-- Start Supplied information --

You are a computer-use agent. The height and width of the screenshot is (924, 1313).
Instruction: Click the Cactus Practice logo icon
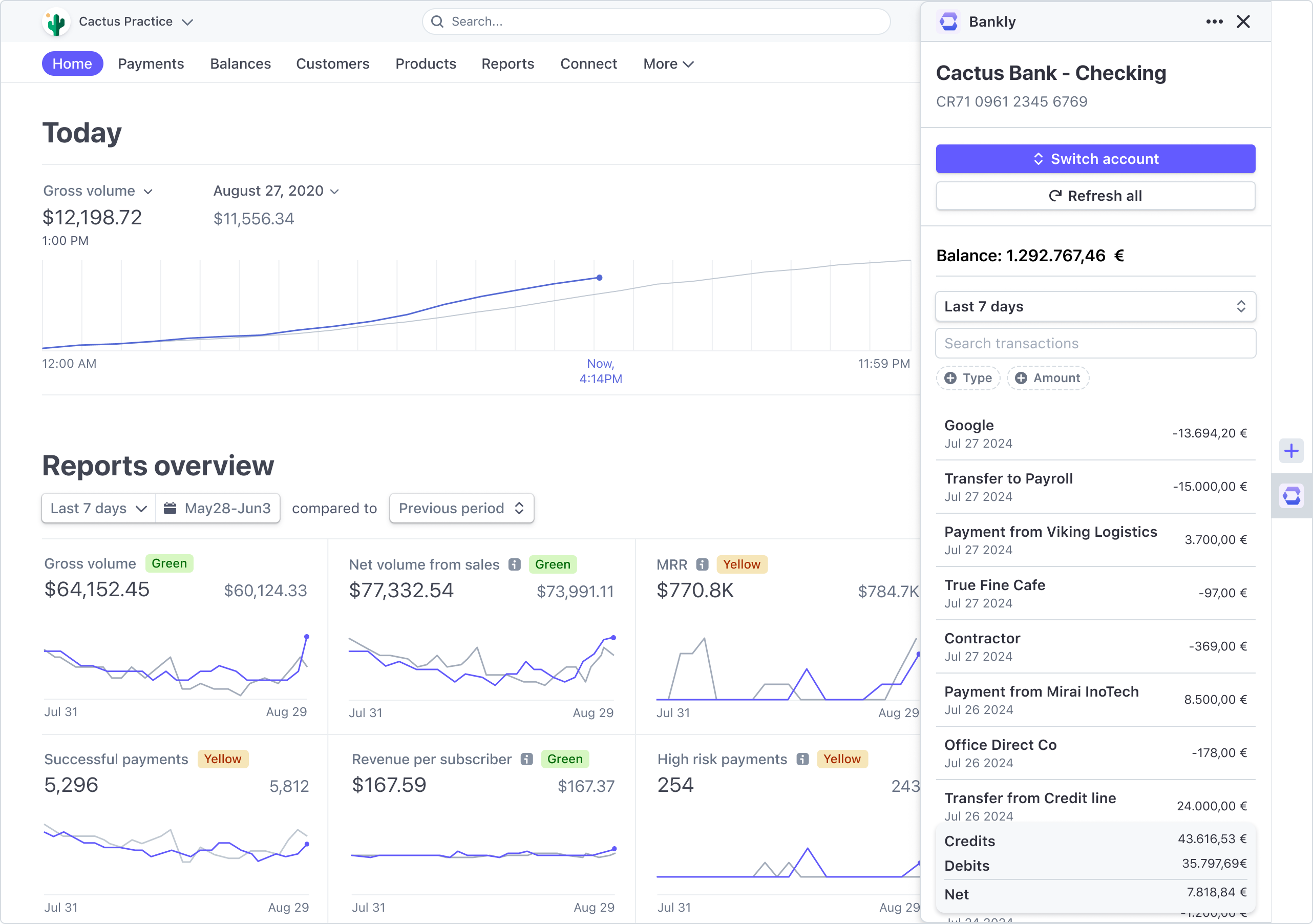55,21
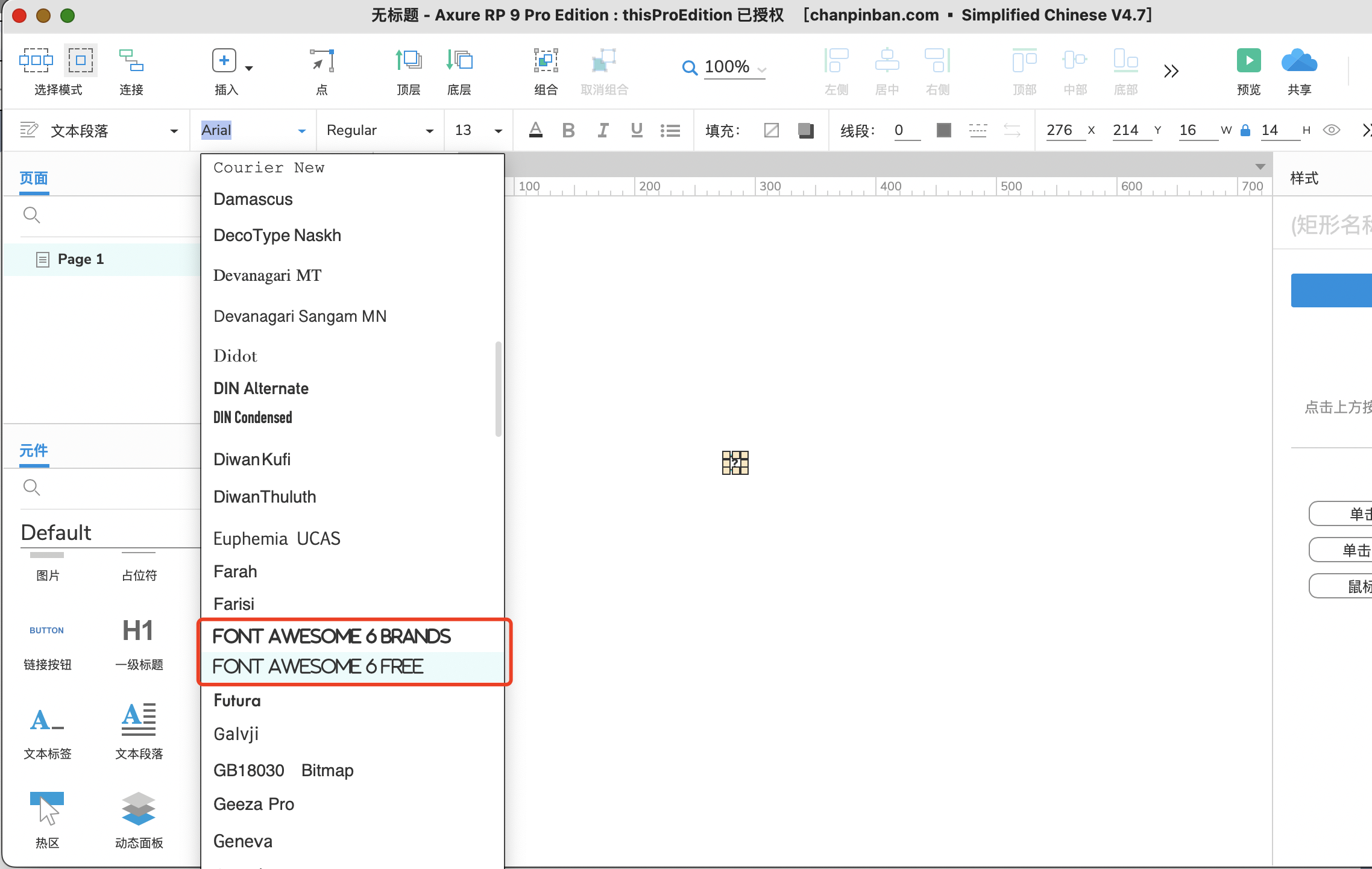Click the 共享 cloud share icon
This screenshot has height=869, width=1372.
click(x=1298, y=60)
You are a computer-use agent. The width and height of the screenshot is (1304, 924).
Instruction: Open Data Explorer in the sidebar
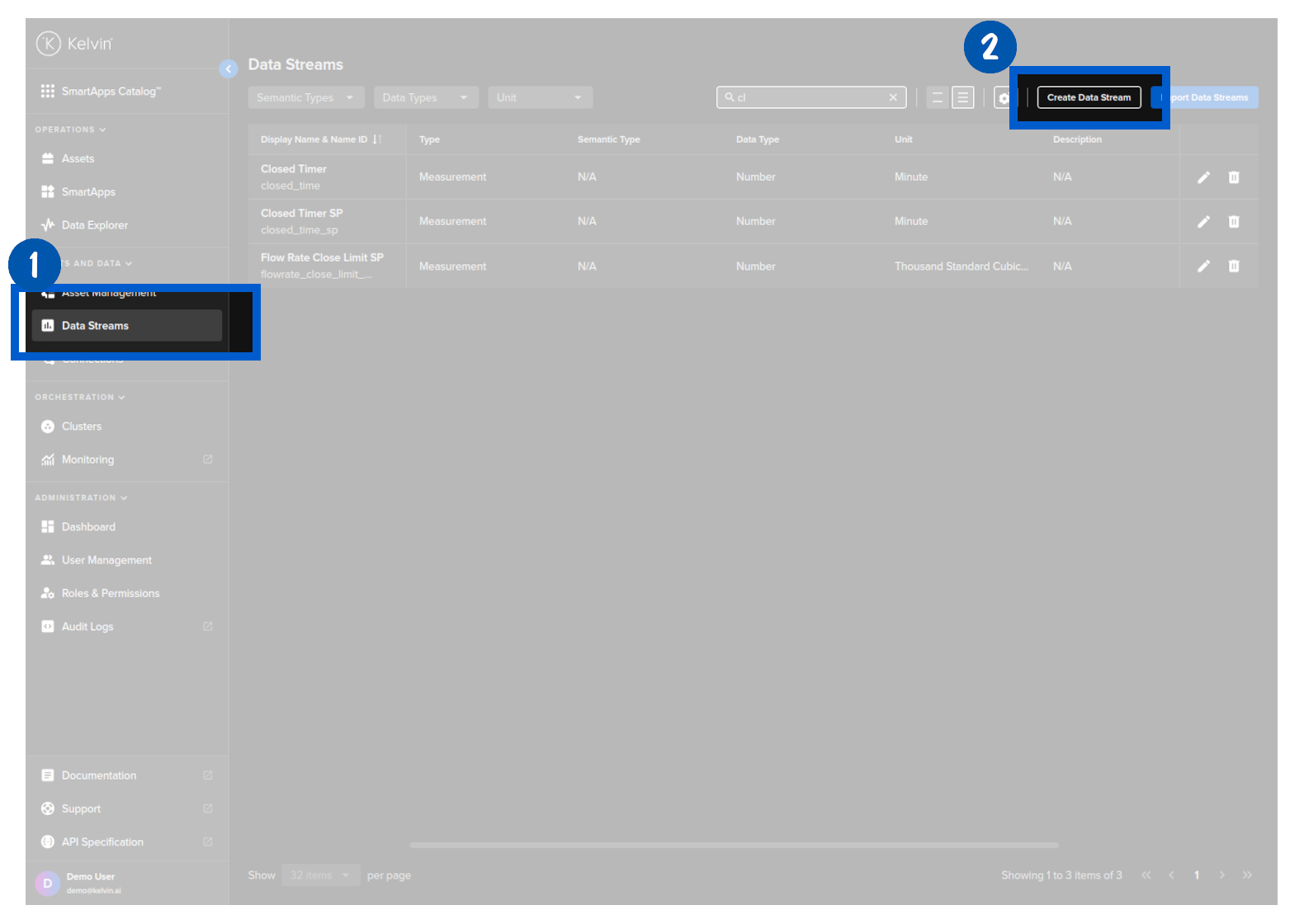tap(94, 225)
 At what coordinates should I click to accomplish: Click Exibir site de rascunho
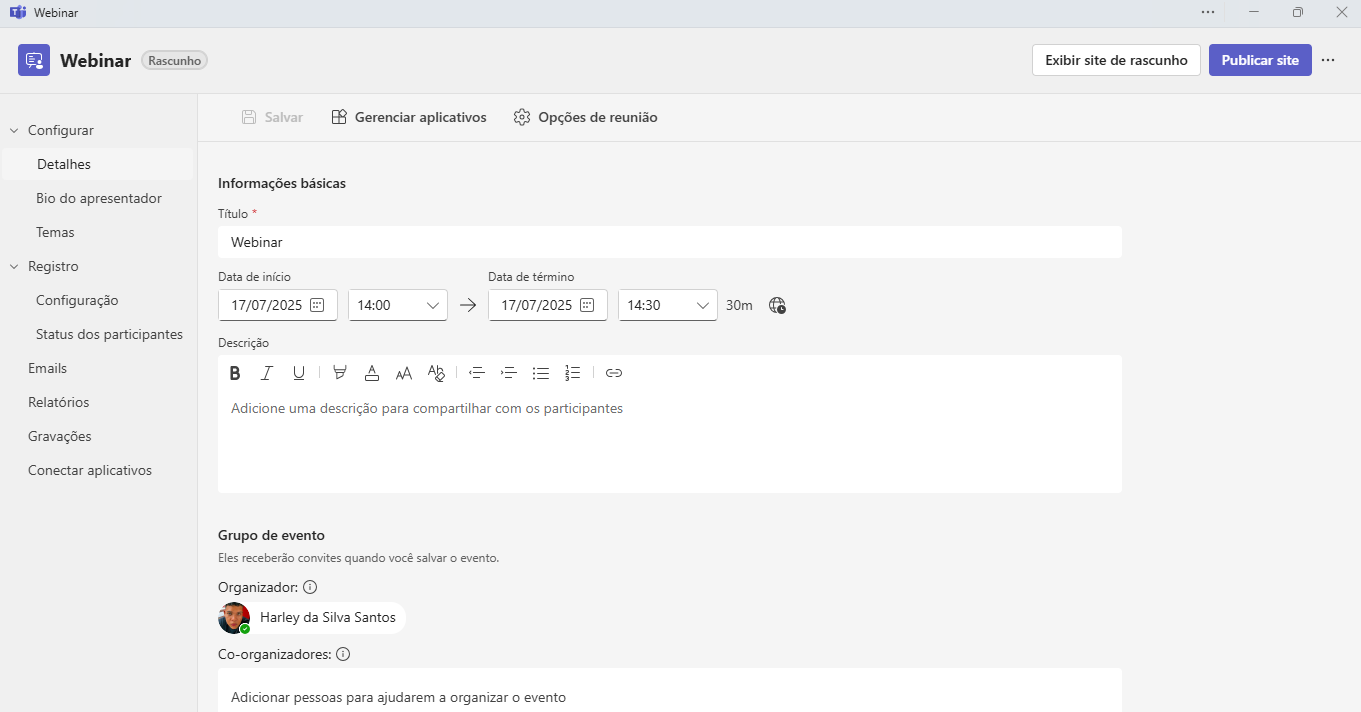1116,60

-- End Supplied information --

*Exercise requirements:*
Rewrite the listing as a Markdown table with the columns "No." and "Line," covering everything from the line containing "You are a computer-use agent. The width" down to the end of the listing and giving one numbered row per line. Omit blank lines and leave the pictures out.

*Problem solution:*
| No. | Line |
|---|---|
| 1 | You are a computer-use agent. The width and height of the screenshot is (1304, 924). |
| 2 | Instruction: Open Data Explorer in the sidebar |
| 3 | tap(94, 225) |
| 4 |  At what coordinates should I click to accomplish: Click Exibir site de rascunho |
| 5 | 1116,60 |